Lesson 10: Conservation of Momentum Objective: S4P-1-13 - Solve problems using the impulse-momentum equation and the Law of Conservation of Momentum.

The Law of Conservation of Momentum In the 17th century, Newton and others had measured the momentum of colliding objects before and after collision, and had discovered a strange phenomenon: the total momentum of the colliding objects was the same after the collision as it was before. Newton expressed this relationship as the Law of Conservation of Momentum: The total momentum of a closed, isolated system does not change.

The Law of Conservation of Momentum A group of objects involved in a collision is called a system. A system: May contain any number of objects Is considered closed provided that no object leaves or enters the system Is considered isolated if no net external force acts on it

The Law of Conservation of Momentum To picture the difference between an external force and an internal force, consider the difference between: Sitting inside a car pushing on the dashboard (internal) Standing outside the car pushing against the bumper (external). Only the external force can produce a change in the momentum of the car.

Conservation of Momentum in One Dimension: Collisions When analyzing the momentum in collisions, we say that: Total initial momentum = total final momentum There are 3 types of collisions: Elastic Collisions Inelastic Collisions Explosions

Conservation of Momentum in One Dimension: Elastic Collisions When two objects collide and then move along on their separate ways after the collision. An example would be two billiard balls colliding. Video

Conservation of Momentum in One Dimension: Inelastic Collisions Two objects collide and stick together. For example, train cars coupling Video

Conservation of Momentum in One Dimension: Explosions Two objects are initially stuck together and then separate in an “explosion”.

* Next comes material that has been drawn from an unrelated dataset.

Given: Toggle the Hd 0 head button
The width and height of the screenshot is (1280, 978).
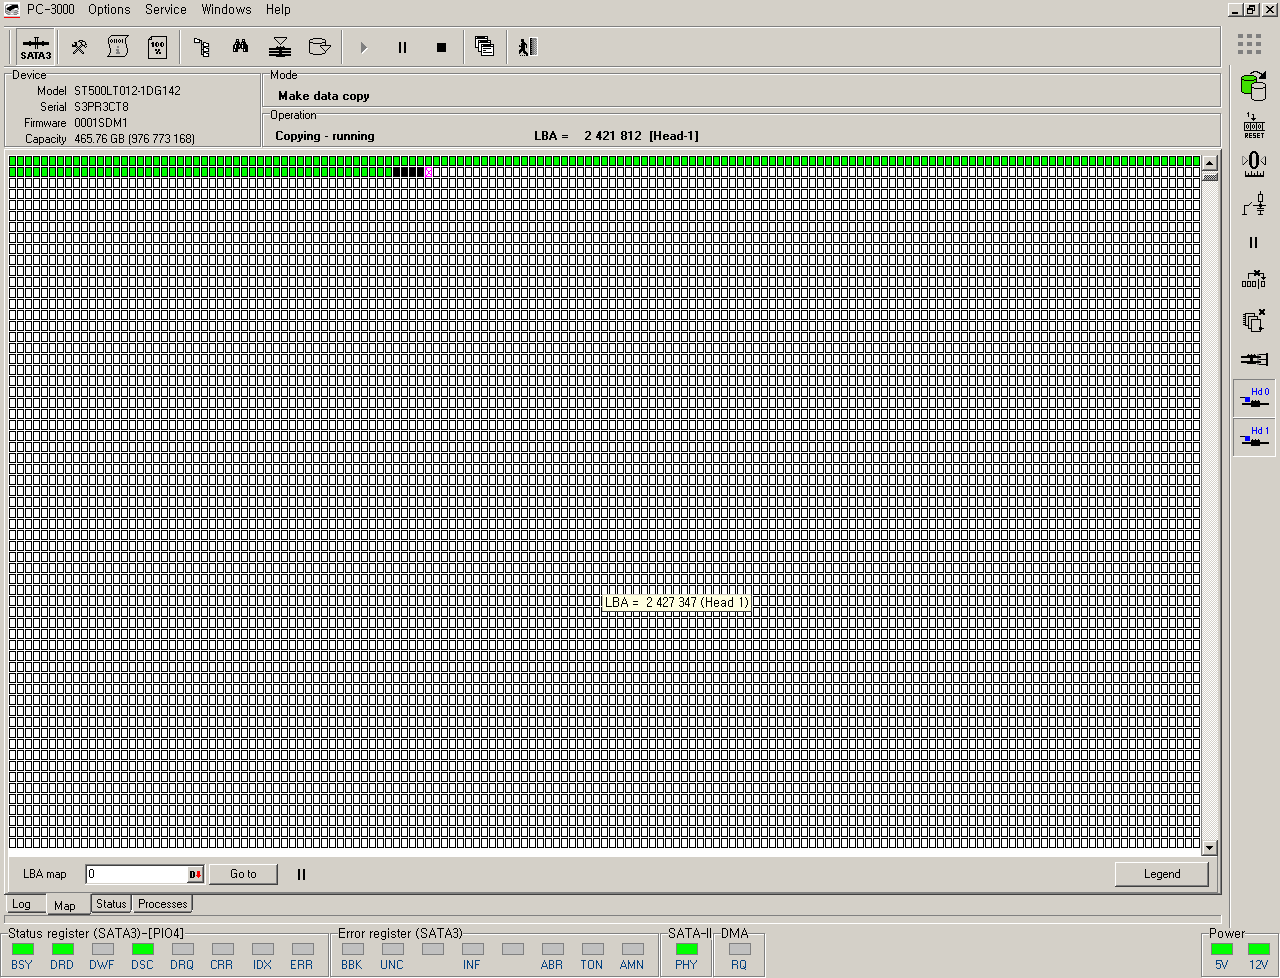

Example 1: A mass of 40.0 kg is initially at rest. This mass now explodes into two pieces so that one piece of mass 10.9 kg moves to the right at 10.0 m/s. What is the final velocity of the second piece?

Conservation of Momentum in Two Dimensions: Glancing Collisions Conservation of momentum in two dimensions occurs in situations called glancing collisions. This is when the objects are deflected in more than one dimension. An example would be a curling shot. The stones that collide are moved at various angles because the collision is not head on.

Example 2: During a curling math, a curler throws a rock with a mass of 20.0 kg, with a speed of 2.00 m/s. This rock collides head-on with the stationary target stone, which also has a mass of 20 kg. After the collision, which lasted 0.0250 s, the first rock is stationary. a) What is the final velocity of the target stone b) What is the change in momentum of the target stone? c) What impulse was applied to the target stone? d) What was the force of interaction between these two rocks?

Example 3: A train car of mass 1250 kg is travelling at 14.0 m/s [W]. It collides head-on with a train car of mass 5680 kg travelling at 10.0 m/s [E]. After the collision, the two vehicles proceed, stuck together, sliding along the icy tracks. a) What is the final velocity of these two cars locked together? b) What is the change in momentum of the second car? c) What is the change in momentum of the first car? d) What impulse is applied to the second car during the collision? e) What impulse is applied to the first car during the collision? Let east be the positive direction. Let the first car be mass 1 and let the second car be mass 2.